When the world shut down in 2020 due to COVID, Bucketlisters, then a series of social media-based travel accounts, felt the effects almost immediately. In three months, the company lost more than 90% of its gross profits.

Now, less than two years later, the company is stronger than it’s ever been, averaging $200,000 in gross profit for each of the past three months thanks to a new business model.

Bucketlisters was originally founded in 2011 as an online travel blog promoting experiences for adventurous types — an exciting project for Lederman, who had just graduated and started working in finance in Chicago.

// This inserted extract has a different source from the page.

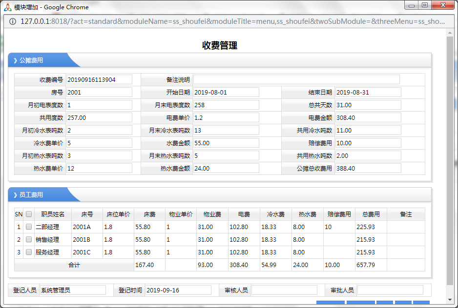This screenshot has width=458, height=308.
Task: Check the box for 二部经理 row
Action: click(29, 227)
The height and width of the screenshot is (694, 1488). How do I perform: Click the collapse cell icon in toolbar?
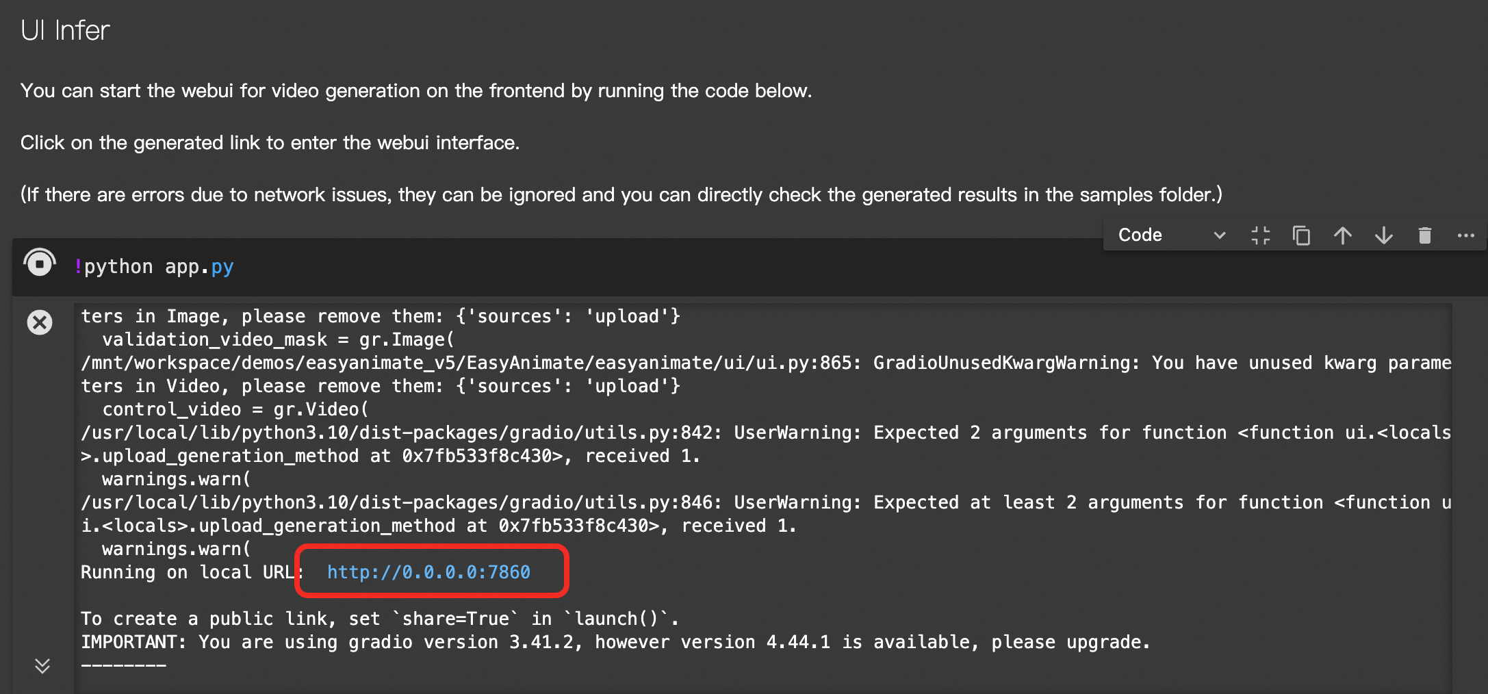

The company switched to a social media advertising model in 2013 with the launch of its Instagram, which promoted interesting events, classes and social gatherings. in Chicago, and garnered thousands of followers in its first two years. When Lederman moved to New York to work in 2017, he opened another account, @nybucketlist.

The following year, Lederman quit his job, hoping to turn his Instagram into a full-fledged social media business.

For two years, Lederman and his team invested in growing their media business. They’ve built their social media business on ads, with local experience providers, like helicopter tours and sailboat charters, and bigger companies, like Live Nation and American Airlines, paying a set fee to promote. on Bucketlisters channels. At the start of 2020, the company was making an average gross profit of $150,000 per month.

But when the pandemic effectively shut down all travel and live events, advertisers, who had nothing left to promote on social media, began to back out of their contracts, Lederman told Insider.

bucketlisters employees

The Bucketlisters team take a photo at the Empire State Building in 2018.

Andy Lederman/Bucketlisters


With his business counting down, Lederman had to find a new way to fund and save the business.

The team first turned to drive-thru movies, which began to make a comeback as indoor operations came to a halt during the pandemic.

They first contacted the owner of ChiTown Films, just outside of Chicago, to ask if he would like to advertise on the Bucketlisters platform. After some backdoor negotiation, the Bucketlisters decided to try a “centralized performance-based marketplace” model: the theater would give Bucketlisters tickets to sell to its subscribers, and the Bucketlisters would take a cut of the ticket revenue.

This new model provided them with an alternative source of income to recover from the pandemic. Within a year, the company was able to regain its pandemic-era losses.

As the world began to open up this spring, Bucketlisters was able to take on some advertisers again, including big names like


netflix

Disney, Facebook and Starbucks.

Bucketlisters now profit from a combination of ticket sales for these events and social media advertising spots.

The company now operates in 12 major US cities, including Los Angeles, Austin and Miami, as well as Toronto, London and Paris. Its main Instagram hub @bucketlisters has 1.2 million subscribers and its city-specific pages each have tens of thousands of subscribers.

The company’s next stage of expansion will focus on launching a creative program, Lederman said. The company will pay Instagram and TikTok creators, as well as give them access to Bucketlisters events, in hopes of developing the next generation of travel influencers.

“Going from media to market was the best decision I’ve ever made,” Lederman said. “We learned with the market – we actually harness the power of our platform into something we own and can monetize.”